As he speaks, the 57-year-old ex-heavyweight boxer points to the savage scar, which needed 27 stitches on the outside, and three internally to seal blood vessels cut in the crazed Saturday night slashing.
And he chillingly says: “An inch lower, and Haddock would have left me for dead.
“He would have sliced the jugular – and that would have been curtains for me.”
He says he has no doubt murder was on the mind of Haddock, jailed in 2006 for 10 years for trying to batter to death Ballyclare doorman Trevor Gowdy four years earlier.
He recalls: “He looked straight at me and coldly stated: ‘I’m going to kill you.’
“In a split second, he plunged the red-handled knife into my neck behind my left ear.”
Terry Fairfield says he felt no pain at that point.
But he now believes the only thing that saved him was his boxing training back in Belfast.
“When he lunged at my head, I hit him with a left hook.
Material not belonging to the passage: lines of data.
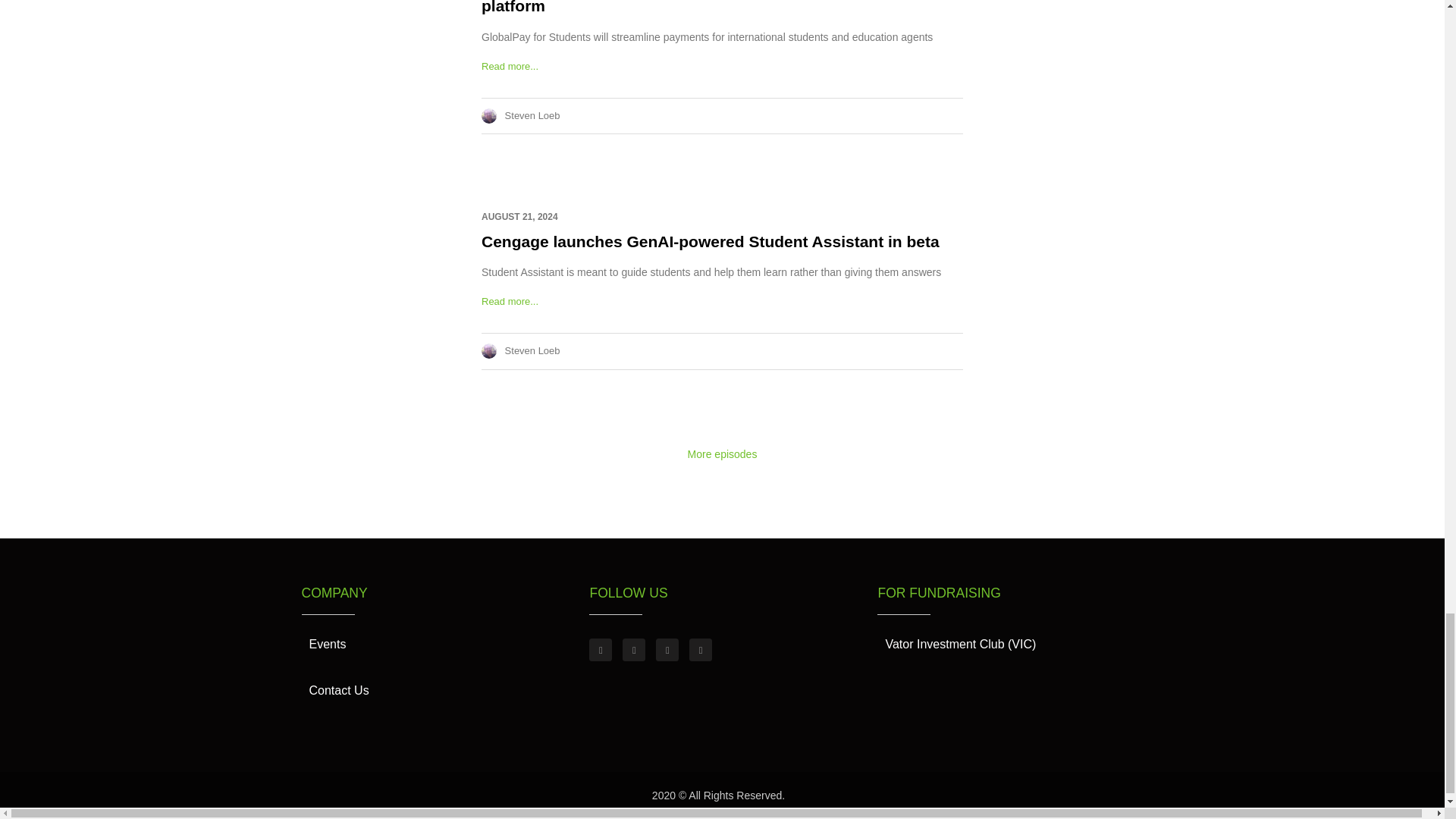
Events (327, 644)
Cengage launches GenAI-powered Student Assistant in beta (710, 241)
Contact Us (338, 690)
Read more... (509, 301)
Read more... (509, 66)
More episodes (722, 453)
Given the description of an element on the screen output the (x, y) to click on. 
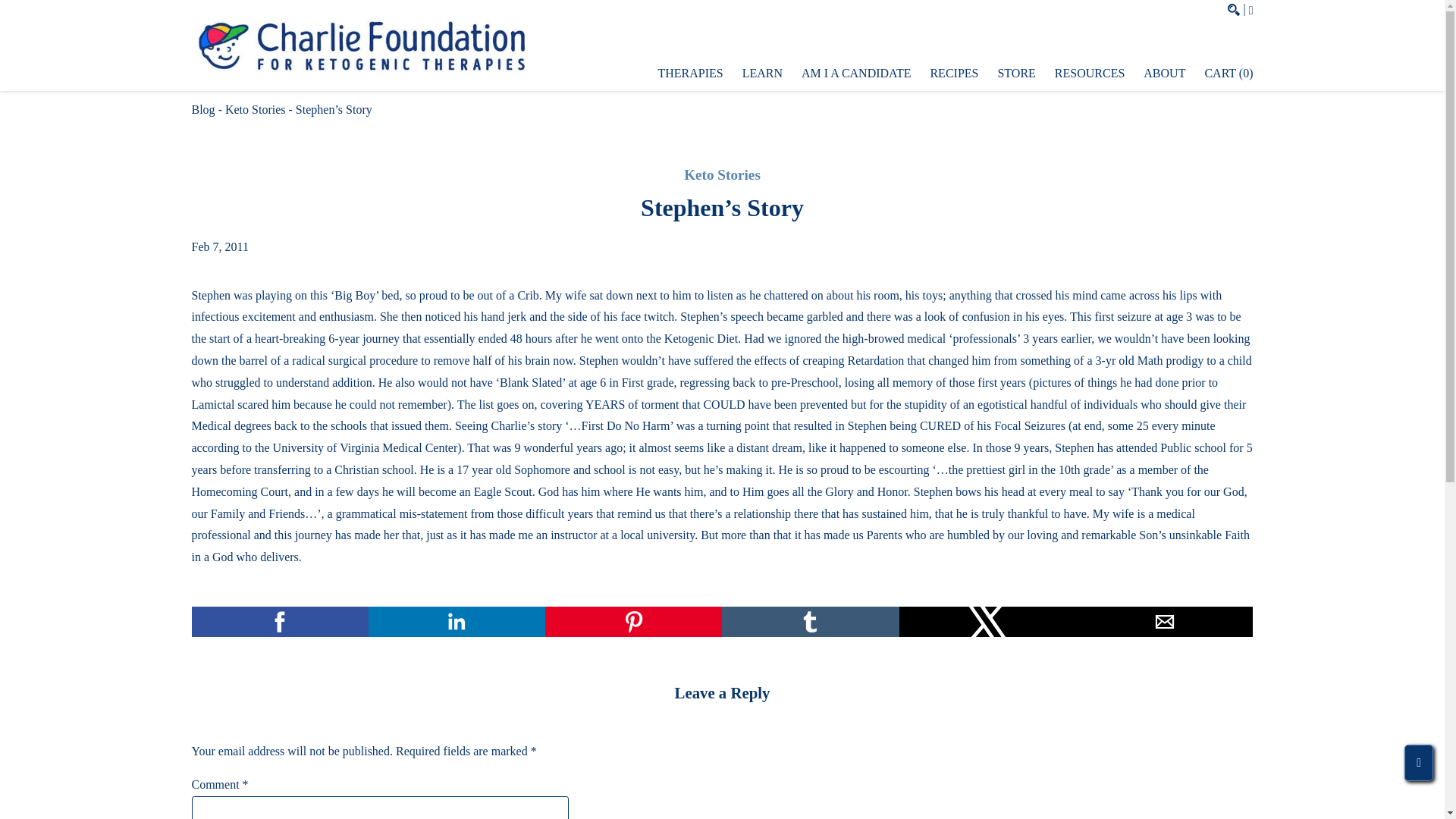
RECIPES (954, 72)
ABOUT (1163, 72)
THERAPIES (690, 72)
Keto Stories (722, 174)
Keto Stories (255, 109)
STORE (1016, 72)
AM I A CANDIDATE (856, 72)
Blog (202, 109)
LEARN (762, 72)
RESOURCES (1089, 72)
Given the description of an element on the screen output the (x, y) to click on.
“My hand, left arm and shoulder are still sore,” he says, as he twists round painfully on the settee.
He adds: “I connected with that punch. It stunned Haddock. If it hadn’t, he’d have stabbed me to death.”
As it was Fairfield stumbled, blood gushing out of the gaping wound.
Haddock fled in the car he’d used to get to Fairfield’s pub.
His victim now says he believes Haddock stalked him.
Fairfield says he had not seen Haddock for up to four weeks, having told him he wanted nothing more to do with him.
And he insists Haddock had not been drinking with him in the pub.
He says on that fateful Saturday evening of January 25 last, he was planning to leave the bar and go with his partner of four years for a meal.
But then, out of the blue, Haddock phoned him.
“He asked me to go outside. I thought he just wanted to talk on the mobile.
“As it turned out, he had been waiting in a car.
“He came towards me, confronted me, and told me straight to my face, looking into my eyes, that he was going to kill me.”
In spite of the parrying punch, Haddock sliced open the man who had tried to give him a new lease of life.
His victim was left lying on his pub forecourt, blood pumping for his neck, fighting for his own life.
“I lost four pints of blood while waiting for the medics,” he recalls.
“I felt myself going cold. I thought: ‘Don’t let yourself slip away here.’
“I heard a lad who was trying to stop the bleeding say: ‘We’re losing him.’
“I said to myself: ‘No, you’re not’.
It took an ambulance 25 minutes to get to him, but three doctors working on him saved his life.